Date of Last Review 03/13/06
SME: Arslee Mackey

The most common approach to fall prevention is the use of a program of multiple interventions that aims to minimize the patient's risk of falling. The following summarizes these interventions, representing best-available evidence based on expert opinion.

Assessment

Some form of assessment of a patient's risk of falling was utilized in most studies, particularly in the following situations:

On admission to the hospital

All confused and elderly before settling at night

Post operative patients

All elderly on prescribed analgesics, sedatives, anti-hypertensive, etc

Risk of Falling Diagnosis

Some studies have specifically targeted high-risk patients in the following ways:

Incorporating a problem such as "At Risk of Falling" or "Potential for Injury" in the patient's records and charts.

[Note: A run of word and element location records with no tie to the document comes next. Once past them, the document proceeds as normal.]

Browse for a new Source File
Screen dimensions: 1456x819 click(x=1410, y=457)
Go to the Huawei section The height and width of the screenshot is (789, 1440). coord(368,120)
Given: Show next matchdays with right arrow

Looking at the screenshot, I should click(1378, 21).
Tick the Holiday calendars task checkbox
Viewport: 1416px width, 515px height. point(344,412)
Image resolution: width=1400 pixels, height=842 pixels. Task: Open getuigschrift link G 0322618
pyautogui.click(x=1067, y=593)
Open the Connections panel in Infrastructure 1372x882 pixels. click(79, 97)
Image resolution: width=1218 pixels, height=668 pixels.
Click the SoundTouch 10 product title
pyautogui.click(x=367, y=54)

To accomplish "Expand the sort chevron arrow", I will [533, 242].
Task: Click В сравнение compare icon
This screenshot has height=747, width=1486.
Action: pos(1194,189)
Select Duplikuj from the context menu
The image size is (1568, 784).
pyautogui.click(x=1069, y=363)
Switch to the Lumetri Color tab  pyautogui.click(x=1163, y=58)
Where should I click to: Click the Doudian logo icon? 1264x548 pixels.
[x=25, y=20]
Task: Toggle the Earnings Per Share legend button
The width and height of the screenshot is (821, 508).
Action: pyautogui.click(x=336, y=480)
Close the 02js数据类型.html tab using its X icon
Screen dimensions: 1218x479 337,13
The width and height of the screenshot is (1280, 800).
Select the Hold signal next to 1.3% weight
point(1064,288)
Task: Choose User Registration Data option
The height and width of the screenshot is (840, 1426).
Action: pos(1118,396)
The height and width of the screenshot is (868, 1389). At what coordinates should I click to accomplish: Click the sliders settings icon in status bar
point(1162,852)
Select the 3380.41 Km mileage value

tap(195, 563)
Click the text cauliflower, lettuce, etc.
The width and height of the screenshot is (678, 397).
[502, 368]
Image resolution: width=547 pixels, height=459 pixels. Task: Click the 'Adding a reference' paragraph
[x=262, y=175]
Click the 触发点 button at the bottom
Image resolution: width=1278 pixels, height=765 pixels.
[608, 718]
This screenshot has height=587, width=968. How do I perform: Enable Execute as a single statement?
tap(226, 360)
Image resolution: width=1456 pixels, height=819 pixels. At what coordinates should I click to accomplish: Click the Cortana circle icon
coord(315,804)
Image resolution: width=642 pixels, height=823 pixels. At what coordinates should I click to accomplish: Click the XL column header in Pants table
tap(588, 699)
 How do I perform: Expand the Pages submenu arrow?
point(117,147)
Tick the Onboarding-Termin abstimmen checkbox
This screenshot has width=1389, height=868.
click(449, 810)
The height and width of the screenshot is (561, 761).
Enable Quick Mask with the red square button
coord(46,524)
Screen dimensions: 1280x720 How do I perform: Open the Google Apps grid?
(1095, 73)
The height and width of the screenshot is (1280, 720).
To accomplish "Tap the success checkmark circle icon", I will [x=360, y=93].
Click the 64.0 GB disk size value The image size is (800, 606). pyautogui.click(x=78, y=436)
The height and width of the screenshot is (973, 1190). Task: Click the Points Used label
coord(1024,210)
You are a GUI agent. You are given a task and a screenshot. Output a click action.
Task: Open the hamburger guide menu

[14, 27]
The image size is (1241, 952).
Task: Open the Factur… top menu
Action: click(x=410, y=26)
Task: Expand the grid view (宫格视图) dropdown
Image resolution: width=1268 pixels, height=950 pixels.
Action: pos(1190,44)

Implementing a clinical treatment and rehabilitation program to reduce falls (if applicable)

Interviewing all patients within 24 hours of a fall to assess the patient's risk and to plan their rehabilitation.

Education

Educational activities were a common component of fall prevention programs, and examples of how this has been utilized include:

Staff training to increase awareness of high risk patients and prevention strategies

Educating the patient and family about the risk of falling, safety issues and their mobility limitations

Teaching patients to make position changes slowly

Orientating patients to their bed area, ward facilities and how to get assistance

Education programs for all new and high risk patients

Environmental Issues

Activities that aim to reduce environmental risks include:

Decreasing environmental risks, obstacles and clutter

Install anti-slip tape/strips

Ensure walk areas have adequate lighting

Stabilizing beds and bedside furniture

Having grab bars near toilets which are fitted vertically rather than in a horizontal position

Alarms or call bells

Elimination

Interventions to support the patient's elimination needs were common to many programs of fall prevention, and include:

Placing patients with urgency near toilets

Checking patients who are receiving laxatives and diuretics

Toileting at risk patients routinely

Instructing male patients prone to dizziness to void while sitting

Medications

Activities related to medication that have been utilized include:

Reviewing prescribed medications frequently (e.g., antihypertensives, antidepressants)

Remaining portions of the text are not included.